Taxi company shuts down talks, strike possible
Representatives of the Yellow-Checker-Star taxi group won’t return to contract negotiations, saying a contract rejected by 70 percent of the drivers’ union membership on Monday is their best and final offer.
The YCS reply announced today sets the stage for a potential strike against Las Vegas’ second-largest taxi group on the eve of one of the city’s busiest times — Super Bowl weekend.
The current extended contract ends at midnight tonight.
More than 1,100 drivers represented by the Industrial Technical Professional Employees union overwhelmingly rejected YCS’ most recent contract offer in a vote conducted Sunday and Monday. The union notified the company of the vote on Tuesday and was awaiting a response.
Today, the union got it.
“YCS management has determined that further negotiations would not be productive,” company officials said in a release issued just before noon. “Therefore, due to the impasse reached, YCS management will implement terms and conditions of employment effective Feb. 3. YCS encourages the multitude of drivers who have stated a strong desire to continue working, to support our team in serving the public.”
The union will now strategize how to respond.
Union negotiator Paul Bohelski, a senior international representative for the union, said he would meet with drivers to determine the next move.

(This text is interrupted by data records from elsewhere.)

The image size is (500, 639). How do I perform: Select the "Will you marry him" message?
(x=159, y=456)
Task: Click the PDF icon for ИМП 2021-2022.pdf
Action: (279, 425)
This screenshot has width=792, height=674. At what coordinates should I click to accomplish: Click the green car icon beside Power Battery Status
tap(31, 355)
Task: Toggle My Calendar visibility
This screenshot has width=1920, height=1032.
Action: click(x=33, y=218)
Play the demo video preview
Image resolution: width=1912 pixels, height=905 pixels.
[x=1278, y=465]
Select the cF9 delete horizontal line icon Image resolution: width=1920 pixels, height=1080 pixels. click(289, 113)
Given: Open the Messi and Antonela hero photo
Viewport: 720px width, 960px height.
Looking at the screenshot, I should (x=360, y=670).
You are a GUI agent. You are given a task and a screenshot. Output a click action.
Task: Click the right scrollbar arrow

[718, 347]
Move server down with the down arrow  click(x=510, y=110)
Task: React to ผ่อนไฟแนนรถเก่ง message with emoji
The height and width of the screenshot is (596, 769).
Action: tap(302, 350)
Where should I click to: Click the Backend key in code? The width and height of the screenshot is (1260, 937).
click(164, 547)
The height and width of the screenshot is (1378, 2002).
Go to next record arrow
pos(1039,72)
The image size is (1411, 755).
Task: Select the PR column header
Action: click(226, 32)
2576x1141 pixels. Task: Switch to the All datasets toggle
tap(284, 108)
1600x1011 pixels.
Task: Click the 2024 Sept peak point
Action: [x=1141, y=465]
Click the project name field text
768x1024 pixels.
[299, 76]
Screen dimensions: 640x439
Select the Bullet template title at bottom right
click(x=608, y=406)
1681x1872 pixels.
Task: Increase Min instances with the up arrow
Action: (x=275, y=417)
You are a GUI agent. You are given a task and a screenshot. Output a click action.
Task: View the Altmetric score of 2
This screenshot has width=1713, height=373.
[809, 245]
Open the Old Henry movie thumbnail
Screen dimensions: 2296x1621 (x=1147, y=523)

Drivers could accept the latest contract offer, conduct informational pickets or walk off the job.
It’s unclear how effective a walkout would be because a quarter of YCS’ drivers are not union members and both sides will be seeking support from those unaffiliated drivers.
In addition, the Nevada Taxicab Authority has a standing order triggered by a strike that enables companies not affected by the action to operate additional cabs.
The key issues of the contract dispute are over pay and the amount of time a driver must be employed to be eligible for a four-day work week.
Starting drivers usually work 12-hour shifts five or six days a week and must be with the company 18 months to be eligible to work only four days a week. The new contract extends that time to six years.